TIE Fighter: A Post 9/11 Parable
January 31, 2013 1:49 PM   Subscribe

 
Unlike in X-Wing, the game design teaches you to only engage with opponents you have an advantage over.
?

This is a fundamental principle of combat for uh... everyone. If the insurgencies/rebels currently in combat with US forces could win by engaging in a straight conventional conflict, they would. As it is, they choose guerrilla tactics because those give them the advantage.
posted by kavasa at 2:07 PM on January 31, 2013 [3 favorites]




TIE Fighter is a brilliant game, possibly the best Star Wars game. My undeveloped teenage brain didn't really capture all this nuance from playing the game, though. Mostly I just thought it was kind of cool to be evil.
posted by Doleful Creature at 2:20 PM on January 31, 2013 [2 favorites]

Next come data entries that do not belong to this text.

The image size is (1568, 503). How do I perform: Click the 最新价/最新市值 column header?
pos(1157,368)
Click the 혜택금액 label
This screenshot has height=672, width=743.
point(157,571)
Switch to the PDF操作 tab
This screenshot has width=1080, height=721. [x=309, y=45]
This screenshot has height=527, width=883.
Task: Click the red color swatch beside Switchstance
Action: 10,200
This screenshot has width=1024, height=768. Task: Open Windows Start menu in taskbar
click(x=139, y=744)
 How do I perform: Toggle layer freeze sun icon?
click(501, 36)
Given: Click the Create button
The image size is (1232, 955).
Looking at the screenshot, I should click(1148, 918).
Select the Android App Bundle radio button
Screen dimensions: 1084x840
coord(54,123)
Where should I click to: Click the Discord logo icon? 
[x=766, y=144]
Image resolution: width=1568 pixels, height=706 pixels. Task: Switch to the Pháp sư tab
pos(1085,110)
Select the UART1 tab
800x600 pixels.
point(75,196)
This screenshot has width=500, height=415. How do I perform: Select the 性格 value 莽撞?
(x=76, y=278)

I don't see how Tie Fighter could not be the best Star Wars game, it was phenomenal.
posted by Bulgaroktonos at 2:24 PM on January 31, 2013


Yes, Aizkolari, give in to your hatred.
posted by justsomebodythatyouusedtoknow at 2:25 PM on January 31, 2013


I'm torn between agreeing with a lot of what the writer says but also being a little bemused because it's not buried very deeply between the lines.

I mean, you have to assume, then, that L. B. Jeffries would really have parts of his mind blown if he spent a weekend or two playing Civilization.
posted by COBRA! at 2:26 PM on January 31, 2013 [4 favorites]


To learn more about clumsy Bush symbolism, visit your local Battlestar Galactica re-run!
posted by drjimmy11 at 2:26 PM on January 31, 2013 [4 favorites]


Thanks for that link kzin602, the last I heard all the pictures were lost to Waffleimages demise.
posted by Drinky Die at 2:28 PM on January 31, 2013


Jesus, this is a tenuous and turgid analogy. I think it was written by an interrogation droid trying out new torture strategies. On us.
posted by His thoughts were red thoughts at 2:30 PM on January 31, 2013 [1 favorite]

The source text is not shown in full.